Leigh Road Approval
At present, the vacant form that stands on the site of 47-53a Leigh Road in the Highbury Fields Conservation Area is a tribute London’s happy urban fabric of profound diversity. It is a brown brick monument to Britain’s last age of austerity, a robust corduroy suit of a building with elbow patches; brandishing the heroic neo-rusticism of raked bricks with tectonic medieval flourishes: the former care home for young adults with learning difficulties is elaborately impractical, playfully unnavigable, an extravagant octagonal conglomeration of disorientating geometries.
The HTA design for Homes for Islington and Islington Adult Social Services comprises 11 self-contained flats and 2 supported flats served by a vein of varied shared rooms making up a spine of light spaces on this sensitive site has been granted Planning Approval.
The design forgets none of the creative vigour of its predecessor, but critically demonstrates a more robustly compassionate attention to the complex needs of this user group. Distinguished externally by an attention to brick and its particular properties in a remembrance of things done well through a subtle fusion of traditional details; details which one takes for granted will be rendered in high quality materials. Concerns around the impact of the building were addressed by Sunlight/Daylight consultants Waterslade. The landscaping, a challenge on a topographically complicated site, has been resolved by HTA Landscape to establish the sense of home, an accessible garden which excellently settles the plan amongst this grove of mature trees. Internally, front doors articulate a dignifying sense of the individual and read as a safe village of managed independence.

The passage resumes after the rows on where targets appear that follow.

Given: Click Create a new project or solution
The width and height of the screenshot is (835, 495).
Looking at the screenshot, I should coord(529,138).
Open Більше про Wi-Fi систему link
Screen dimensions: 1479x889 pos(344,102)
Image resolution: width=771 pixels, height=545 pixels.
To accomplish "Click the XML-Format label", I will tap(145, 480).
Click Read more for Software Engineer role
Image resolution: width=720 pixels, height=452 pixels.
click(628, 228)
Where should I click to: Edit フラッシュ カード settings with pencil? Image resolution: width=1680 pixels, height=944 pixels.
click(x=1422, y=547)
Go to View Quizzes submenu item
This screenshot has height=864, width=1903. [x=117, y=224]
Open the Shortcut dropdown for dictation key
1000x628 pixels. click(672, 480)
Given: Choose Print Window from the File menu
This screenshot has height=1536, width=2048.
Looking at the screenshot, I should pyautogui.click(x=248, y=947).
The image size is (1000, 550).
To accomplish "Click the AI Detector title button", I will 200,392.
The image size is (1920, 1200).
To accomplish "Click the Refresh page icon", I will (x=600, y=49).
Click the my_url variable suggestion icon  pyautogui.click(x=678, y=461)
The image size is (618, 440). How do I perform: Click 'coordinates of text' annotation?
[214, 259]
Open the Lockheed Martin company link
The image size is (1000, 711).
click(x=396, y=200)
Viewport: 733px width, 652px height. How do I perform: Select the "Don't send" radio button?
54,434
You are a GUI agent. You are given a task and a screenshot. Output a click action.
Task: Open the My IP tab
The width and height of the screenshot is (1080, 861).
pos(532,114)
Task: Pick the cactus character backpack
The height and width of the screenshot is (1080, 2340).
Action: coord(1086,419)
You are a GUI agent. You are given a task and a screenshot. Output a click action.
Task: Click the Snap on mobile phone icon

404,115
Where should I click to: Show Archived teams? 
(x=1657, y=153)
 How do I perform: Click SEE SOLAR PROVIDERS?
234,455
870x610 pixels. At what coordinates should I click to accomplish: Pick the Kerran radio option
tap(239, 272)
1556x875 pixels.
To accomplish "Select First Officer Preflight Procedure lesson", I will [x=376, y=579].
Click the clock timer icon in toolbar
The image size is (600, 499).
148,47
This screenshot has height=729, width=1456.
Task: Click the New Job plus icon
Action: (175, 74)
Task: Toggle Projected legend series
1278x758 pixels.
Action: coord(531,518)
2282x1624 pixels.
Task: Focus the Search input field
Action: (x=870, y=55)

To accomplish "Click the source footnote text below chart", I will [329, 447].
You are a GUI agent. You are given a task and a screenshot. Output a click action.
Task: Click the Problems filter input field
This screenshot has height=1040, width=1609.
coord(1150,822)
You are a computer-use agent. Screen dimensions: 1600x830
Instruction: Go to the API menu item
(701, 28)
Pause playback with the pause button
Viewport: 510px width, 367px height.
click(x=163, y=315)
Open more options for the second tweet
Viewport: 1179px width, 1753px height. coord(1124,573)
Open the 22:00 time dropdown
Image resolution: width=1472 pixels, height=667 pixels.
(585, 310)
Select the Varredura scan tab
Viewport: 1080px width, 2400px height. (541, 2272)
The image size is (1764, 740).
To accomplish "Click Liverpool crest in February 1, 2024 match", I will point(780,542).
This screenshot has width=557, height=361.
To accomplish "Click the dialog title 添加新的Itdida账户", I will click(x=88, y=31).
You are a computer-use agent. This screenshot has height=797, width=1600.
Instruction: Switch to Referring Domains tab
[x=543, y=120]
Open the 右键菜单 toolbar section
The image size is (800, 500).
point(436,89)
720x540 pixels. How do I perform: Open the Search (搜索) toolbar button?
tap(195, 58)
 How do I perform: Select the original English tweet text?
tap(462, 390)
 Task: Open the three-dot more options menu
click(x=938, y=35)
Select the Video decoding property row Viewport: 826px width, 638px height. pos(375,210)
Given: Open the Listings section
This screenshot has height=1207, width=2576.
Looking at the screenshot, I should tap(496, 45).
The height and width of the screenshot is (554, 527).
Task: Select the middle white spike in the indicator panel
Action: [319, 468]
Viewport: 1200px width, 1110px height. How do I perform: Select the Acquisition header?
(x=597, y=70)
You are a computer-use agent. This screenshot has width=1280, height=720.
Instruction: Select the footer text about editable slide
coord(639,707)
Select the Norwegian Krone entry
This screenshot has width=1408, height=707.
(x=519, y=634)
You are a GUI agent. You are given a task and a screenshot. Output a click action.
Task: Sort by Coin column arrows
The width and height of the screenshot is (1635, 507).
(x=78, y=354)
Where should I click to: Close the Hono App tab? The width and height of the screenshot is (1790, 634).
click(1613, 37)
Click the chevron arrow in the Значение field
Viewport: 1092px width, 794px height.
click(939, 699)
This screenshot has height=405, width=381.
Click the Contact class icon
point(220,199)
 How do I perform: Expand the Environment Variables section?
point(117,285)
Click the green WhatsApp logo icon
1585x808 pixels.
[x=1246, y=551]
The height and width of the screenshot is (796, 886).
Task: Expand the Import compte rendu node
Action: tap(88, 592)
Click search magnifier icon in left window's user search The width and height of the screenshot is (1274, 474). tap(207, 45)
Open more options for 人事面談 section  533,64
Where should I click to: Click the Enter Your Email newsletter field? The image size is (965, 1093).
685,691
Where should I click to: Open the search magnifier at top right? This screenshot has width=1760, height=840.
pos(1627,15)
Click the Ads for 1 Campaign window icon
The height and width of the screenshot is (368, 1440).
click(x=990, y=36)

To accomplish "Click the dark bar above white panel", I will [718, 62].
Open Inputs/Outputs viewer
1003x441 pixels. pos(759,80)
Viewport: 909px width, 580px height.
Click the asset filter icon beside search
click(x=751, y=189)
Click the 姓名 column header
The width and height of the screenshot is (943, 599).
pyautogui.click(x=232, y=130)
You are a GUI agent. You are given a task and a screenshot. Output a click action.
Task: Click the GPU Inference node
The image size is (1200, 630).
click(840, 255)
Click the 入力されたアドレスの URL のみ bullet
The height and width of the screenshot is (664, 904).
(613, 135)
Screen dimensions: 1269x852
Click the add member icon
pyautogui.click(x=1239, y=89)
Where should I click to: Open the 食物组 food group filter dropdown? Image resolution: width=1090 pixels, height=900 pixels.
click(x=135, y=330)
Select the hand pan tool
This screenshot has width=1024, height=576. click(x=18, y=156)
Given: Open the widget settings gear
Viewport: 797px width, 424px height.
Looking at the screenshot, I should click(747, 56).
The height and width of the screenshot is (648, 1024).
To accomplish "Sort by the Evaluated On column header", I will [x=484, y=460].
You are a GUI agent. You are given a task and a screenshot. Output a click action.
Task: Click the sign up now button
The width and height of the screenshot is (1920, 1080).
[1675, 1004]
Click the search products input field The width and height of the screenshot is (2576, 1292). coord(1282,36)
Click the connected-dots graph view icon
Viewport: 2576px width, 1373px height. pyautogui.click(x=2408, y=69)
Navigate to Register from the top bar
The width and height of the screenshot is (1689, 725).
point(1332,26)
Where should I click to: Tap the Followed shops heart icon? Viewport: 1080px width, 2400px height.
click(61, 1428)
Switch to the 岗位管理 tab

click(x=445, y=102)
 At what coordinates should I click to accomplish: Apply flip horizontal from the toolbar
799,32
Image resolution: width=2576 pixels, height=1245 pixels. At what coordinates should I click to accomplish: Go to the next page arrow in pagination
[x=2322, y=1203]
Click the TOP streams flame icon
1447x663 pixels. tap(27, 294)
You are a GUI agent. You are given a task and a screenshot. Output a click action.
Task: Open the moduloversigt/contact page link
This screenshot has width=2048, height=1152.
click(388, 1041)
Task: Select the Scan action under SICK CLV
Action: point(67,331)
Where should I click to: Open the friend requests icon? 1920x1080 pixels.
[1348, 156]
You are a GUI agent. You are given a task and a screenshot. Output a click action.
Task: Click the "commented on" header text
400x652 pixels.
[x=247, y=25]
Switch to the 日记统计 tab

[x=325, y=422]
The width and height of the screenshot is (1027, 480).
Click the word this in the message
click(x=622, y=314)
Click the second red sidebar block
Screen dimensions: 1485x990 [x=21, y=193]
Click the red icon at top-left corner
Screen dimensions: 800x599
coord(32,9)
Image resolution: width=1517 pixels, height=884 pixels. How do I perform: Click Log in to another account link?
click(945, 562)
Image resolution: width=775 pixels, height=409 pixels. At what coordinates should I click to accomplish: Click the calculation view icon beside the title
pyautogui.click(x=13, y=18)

Building in a conservation area deserves a meditation on what it is we conserve: architecture conceived with an attention to the varied dimensions of human flourishing, concerned for a robust flexibility of space and a rigorous generous layout that deserves the conservation of repeated reuse and reappropriation over time. Furthermore, it is no mere ‘contextual sensitivity’ of aping proportion and style that bestows the right to be amongst such a neighbourhood, but rather , the embodiment of delight manifested in its very production. To this the design for Leigh Road enjoys to add the pleasure of subtle ornament within the gridded fenestration borrowed from neighbouring Beech Croft Court; the windows are here confidently deep set, crisply edged and tidily, enduringly built to long serve the sight of this home. It is the qualitative impression of personality in decoration, beyond the more measurable quantities of compliance, which inspire the affection needed for sustainable construction.
Throughout, this project has been rewarding, concerned for the real challenges that face the disabled, at a scale that is conceivable in a locality that is walkable, this is place-making in its truest sense in a context of considerable constraints.